他人事なのに、家族が赤坂見附なんかに行くと、わくわくしてしまうものなんだなと。
「三条さん」
ふと声をかけられる。百八十はあるだろうか。背の高い男は、やはり堂々としていると、感心してしまう。見上げて、会釈をした。
「松原くんでよかったっけ?」
「そう。この前、三条さんの妹さんが美術部の見学に来た」
「美術部?」
「そう。あまりに可愛かったからお持ち帰りしようとしたけど、理性が勝ったね」
「君もあれか? ジョークに本音を忍ばせるタイプの人か?」
「ご想像通り。というのは冗談なんだけど、実は少し手を焼いていてね」
「天真爛漫すぎる?」
「三条さんの教育方針なら、文句を言う筋合いはないのだけれど、如何せん、そう。天真爛漫」
「文系男子には刺さらないけど、理系男子にぶっ刺さるんでしょ?」
「うちはスーパーサイエンスハイスクール。理系の物静かな男子が多いんだ」
実桜のことを塾で話すことになるとはわからなかった。授業が始まる。「一人称『実桜』はやめていただきたい」松原は言った。

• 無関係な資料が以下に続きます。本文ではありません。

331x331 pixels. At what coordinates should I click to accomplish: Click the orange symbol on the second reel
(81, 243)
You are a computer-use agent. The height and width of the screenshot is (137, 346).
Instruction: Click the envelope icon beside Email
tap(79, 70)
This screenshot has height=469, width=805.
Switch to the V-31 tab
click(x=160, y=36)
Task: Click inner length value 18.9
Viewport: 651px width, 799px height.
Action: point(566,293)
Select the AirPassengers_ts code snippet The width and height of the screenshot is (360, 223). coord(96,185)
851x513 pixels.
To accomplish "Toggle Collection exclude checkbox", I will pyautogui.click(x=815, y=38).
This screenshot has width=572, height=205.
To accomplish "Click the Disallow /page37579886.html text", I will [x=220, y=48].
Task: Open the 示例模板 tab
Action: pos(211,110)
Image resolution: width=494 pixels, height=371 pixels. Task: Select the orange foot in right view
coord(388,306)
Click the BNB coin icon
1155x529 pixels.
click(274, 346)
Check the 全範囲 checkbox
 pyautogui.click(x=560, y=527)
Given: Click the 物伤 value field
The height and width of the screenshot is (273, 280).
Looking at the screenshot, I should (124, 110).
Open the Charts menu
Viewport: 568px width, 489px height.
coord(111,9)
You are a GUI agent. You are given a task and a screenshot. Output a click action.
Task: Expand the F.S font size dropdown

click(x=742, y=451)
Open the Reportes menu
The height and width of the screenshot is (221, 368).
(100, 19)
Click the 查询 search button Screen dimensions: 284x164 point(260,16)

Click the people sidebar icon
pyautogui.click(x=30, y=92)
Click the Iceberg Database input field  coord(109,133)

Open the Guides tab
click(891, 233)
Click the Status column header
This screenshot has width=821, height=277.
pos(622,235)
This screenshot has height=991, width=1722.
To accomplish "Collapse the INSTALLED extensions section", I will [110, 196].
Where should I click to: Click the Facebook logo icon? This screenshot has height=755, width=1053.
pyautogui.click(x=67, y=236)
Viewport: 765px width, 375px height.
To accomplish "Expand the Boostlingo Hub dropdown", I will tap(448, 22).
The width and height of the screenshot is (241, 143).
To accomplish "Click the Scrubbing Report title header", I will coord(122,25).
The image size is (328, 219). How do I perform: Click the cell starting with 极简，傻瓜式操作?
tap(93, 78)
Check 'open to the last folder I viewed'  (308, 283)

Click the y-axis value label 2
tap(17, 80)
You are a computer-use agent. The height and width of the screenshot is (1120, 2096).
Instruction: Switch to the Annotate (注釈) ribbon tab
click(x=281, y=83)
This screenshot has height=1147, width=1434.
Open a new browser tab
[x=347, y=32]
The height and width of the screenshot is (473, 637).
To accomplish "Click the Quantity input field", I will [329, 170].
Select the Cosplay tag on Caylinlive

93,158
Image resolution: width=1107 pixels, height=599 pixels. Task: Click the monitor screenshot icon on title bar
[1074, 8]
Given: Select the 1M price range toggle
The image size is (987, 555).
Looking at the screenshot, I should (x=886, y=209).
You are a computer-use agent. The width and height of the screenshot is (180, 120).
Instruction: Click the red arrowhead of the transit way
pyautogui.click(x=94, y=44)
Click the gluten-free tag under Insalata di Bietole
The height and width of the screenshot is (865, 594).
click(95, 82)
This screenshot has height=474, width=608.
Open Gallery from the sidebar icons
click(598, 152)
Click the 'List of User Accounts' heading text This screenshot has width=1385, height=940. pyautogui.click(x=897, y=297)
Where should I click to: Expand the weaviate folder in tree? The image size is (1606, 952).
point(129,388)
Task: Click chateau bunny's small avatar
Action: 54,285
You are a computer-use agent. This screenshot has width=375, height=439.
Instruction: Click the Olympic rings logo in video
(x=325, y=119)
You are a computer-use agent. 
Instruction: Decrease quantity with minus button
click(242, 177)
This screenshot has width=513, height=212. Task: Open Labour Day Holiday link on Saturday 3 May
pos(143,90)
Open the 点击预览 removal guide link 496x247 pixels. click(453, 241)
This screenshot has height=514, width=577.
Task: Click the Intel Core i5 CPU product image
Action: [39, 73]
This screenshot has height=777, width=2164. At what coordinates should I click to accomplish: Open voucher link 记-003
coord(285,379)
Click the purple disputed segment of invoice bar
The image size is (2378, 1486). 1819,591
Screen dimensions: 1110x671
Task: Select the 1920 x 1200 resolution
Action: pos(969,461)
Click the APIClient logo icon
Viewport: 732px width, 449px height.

「そういう強い要望があったことは伝えておきます。詳しくはまた」
松原は赤坂見附の二年生。美術部員。
赤坂見附の美術室のことは、実桜から感動とともに伝え聞いている。流子はその写真を見て、赤坂見附の一等地に鎮座する、歴史ある都立高校の学生生活を文字通り美化していた。
松原は背が高いのに前の方に陣取るから、後ろに女子が座るとしても、一席空けて。
赤坂見附の生徒は、塾には松原の他に何人かいるようだったが、彼らがつるんでいるところはあまり見ない。
今回は流子の方から、松原に働きかけた。
「お疲れ様」
白山羊のように白い肌を、詰襟が包んでいる。松原の詰襟の袖に軽く触れる。
「三条さん、帰りは渋谷から?」
「ええ。松原くんは?」
「僕は千代田線。少し、喫茶店でも行かない? 僭越ながらケーキをおごるよ」
「にゃ? 私はコンビニのあんまんでもいいけど」
「時間がない?」
「そんなことないよ」
松原は流子をAOビルまで連れて、流子は遠慮なく高いケーキを注文した。
「よどみがないね」
「よくデートするの」
「彼氏と?」
「彼氏なんかいないわ。友達と」
「それをデートと言うのは、友達に悪い気がするけど。だってその友達、三条さんのこと好きでしょ」
「それは、松原くんも?」
にこやかに愛想笑いを向ける。
「僕は三条さんの友達ですらないから」
松原はそっけなく返事した。非常に高度なやり取りだった。
「あら」
流子は松原があまり笑わないことに気づいた。
松原の長いまつげが羨ましい。白い歯が綺麗だ。でも、流子はそういう印象を、敢えて深く考えないようにしていた。
客観的に見れば、流子と松原は背伸びをしたお客さんで、話す内容も特段大人びているわけではなかった。高いケーキとコーヒーが、単なる媒介であることを流子は知っている。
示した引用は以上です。